(Document section)
============

Inside the CCVA: Pop Goes the Book Store



Walking into the new Consumer Research Center/ itself feels like entering a different world—the pristine white gallery walls confer a sense of deep importance on the spare but carefully curated display of books.



The Carpenter Center for the Visual Arts wears many hats, all of which are unimpeachably chic. If you are an architecture buff, you appreciate that it is the only building in North America designed by the world-renowned Swiss modernist Le Corbusier. For those of you who study Visual & Environmental Studies, the Center is your academic home, whether you shoot stills, absorb cinematic thrills, bathe printing plates in the fourth floor acid vats, or dab oil paints on the third. If none of these apply, you have likely had little reason to visit the Carpenter Center lately. But it might be time to don an all-black outfit, pack a recycled canvas tote, and head over to the newest addition to the 54-year-old Center: a pop-up art bookstore.

For many years, the Carpenter Center and the VES Department were one and the same: Students reigned over the building with abandon and professors mounted exhibitions when they could. There is still a haphazardness to the place, marked by the ever-present smell of turpentine, the dust and shavings outside the wood shop, and the unexpected looming force of a pneumatic sculpture exhibition. Last fall, the lobby was bathed in pink light for one such installation. But these days, the building itself has a staff, tasked with caring for its historic legacy and overseeing programming to engage the Harvard community in Le Corbusier’s mission of fostering a space for creative freedom.

When I meet with Daisy Nam, the Center’s Assistant Director, she points us to the lobby couches, an L-shaped strip of concrete upholstered in dark brown leather. “It took us, like, six months to choose this color, so we’re so excited when anyone sits here,” she explains. Whether her team is collaborating with the Harvard Art Museums on a gallery intervention or displaying the work of visiting faculty and thesis students, the group has been busily reimagining the space over the past two years, specifically looking to fill an awkward cluster of third-floor gallery rooms.

============

(Recorded data)
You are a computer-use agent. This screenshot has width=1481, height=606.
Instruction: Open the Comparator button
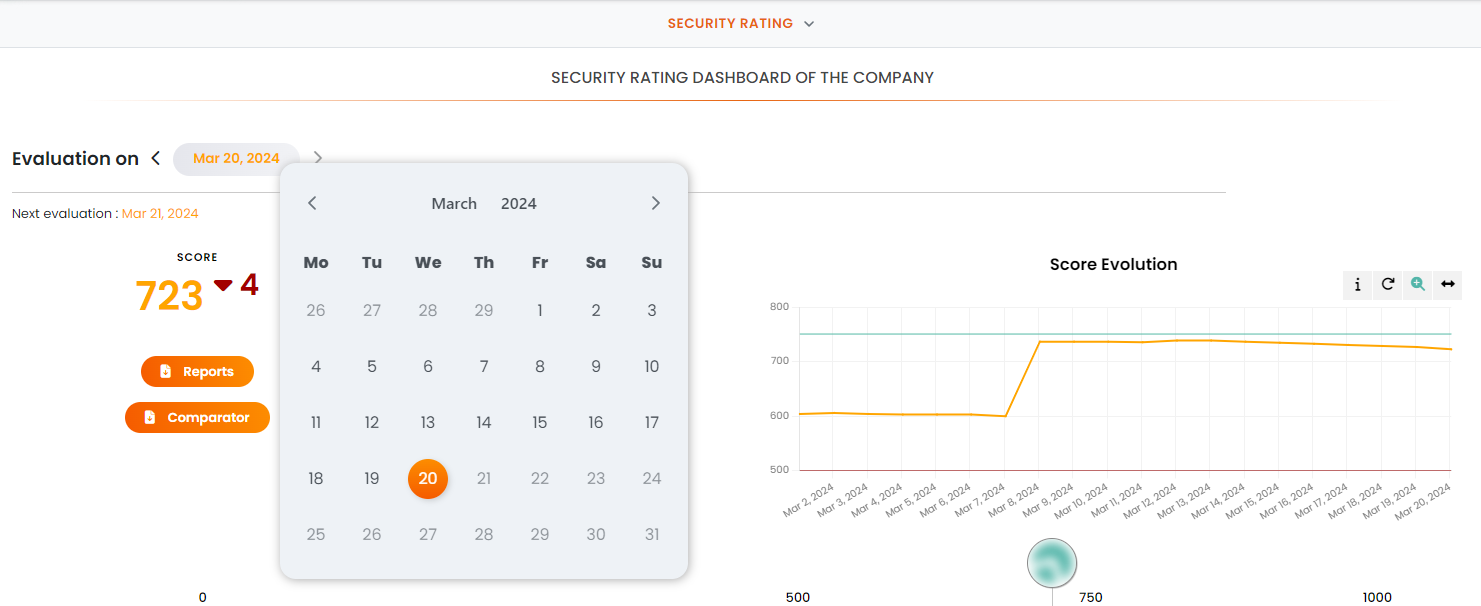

============

(Instructions)
1: Do the following statements agree with the Carpenter Center article? Mark each yes or no and quote the words from the article that settle it.
(a) The Carpenter Center is the only building in North America designed by Le Corbusier.
(b) Choosing the color of the lobby couches took about two years.
(c) Printing plates are bathed in acid vats on the third floor.
2: What does the Carpenter Center article say in answer to these?
(a) How old is the Carpenter Center?
(b) What color light filled the lobby last fall?
(c) What is Daisy Nam's title?
3: Write the next part of the Carpenter Center article, picking up right after its final sentence.

(Answers)
1:
(a) Yes: "it is the only building in North America designed by the world-renowned Swiss modernist Le Corbusier"
(b) No: "It took us, like, six months to choose this color"
(c) No: "bathe printing plates in the fourth floor acid vats"

2:
(a) 54 years old
(b) Pink
(c) The Center's Assistant Director

3:
Lacking the climate control required by many art objects or the space to accommodate an extensive show, this area, formerly known as the Sert Gallery, has become the Consumer Research Center/, the punctuation suggesting a cornucopia of possible additions and combinations after the slash. Its logistical challenges are especially unfortunate on a campus already starved for exhibition space, student and otherwise. For now, it is occupied by an outpost of Motto Books, a Berlin-based fine art bookstore with other locations across Germany, Austria, Denmark, and Switzerland. At its opening a little over a month ago, the John R. and Barbara Robinson Family Director of the Capenter Center, Jim Voorhies, announced plans to rotate the space with other consumer pop-ups, maybe a farmer’s market or a craft beer tasting room to bring a little slice of Brooklyn to Harvard. The bookstore, though, is slated to occupy the space through December 2017—it’s a pop-up with a lot of sticking power.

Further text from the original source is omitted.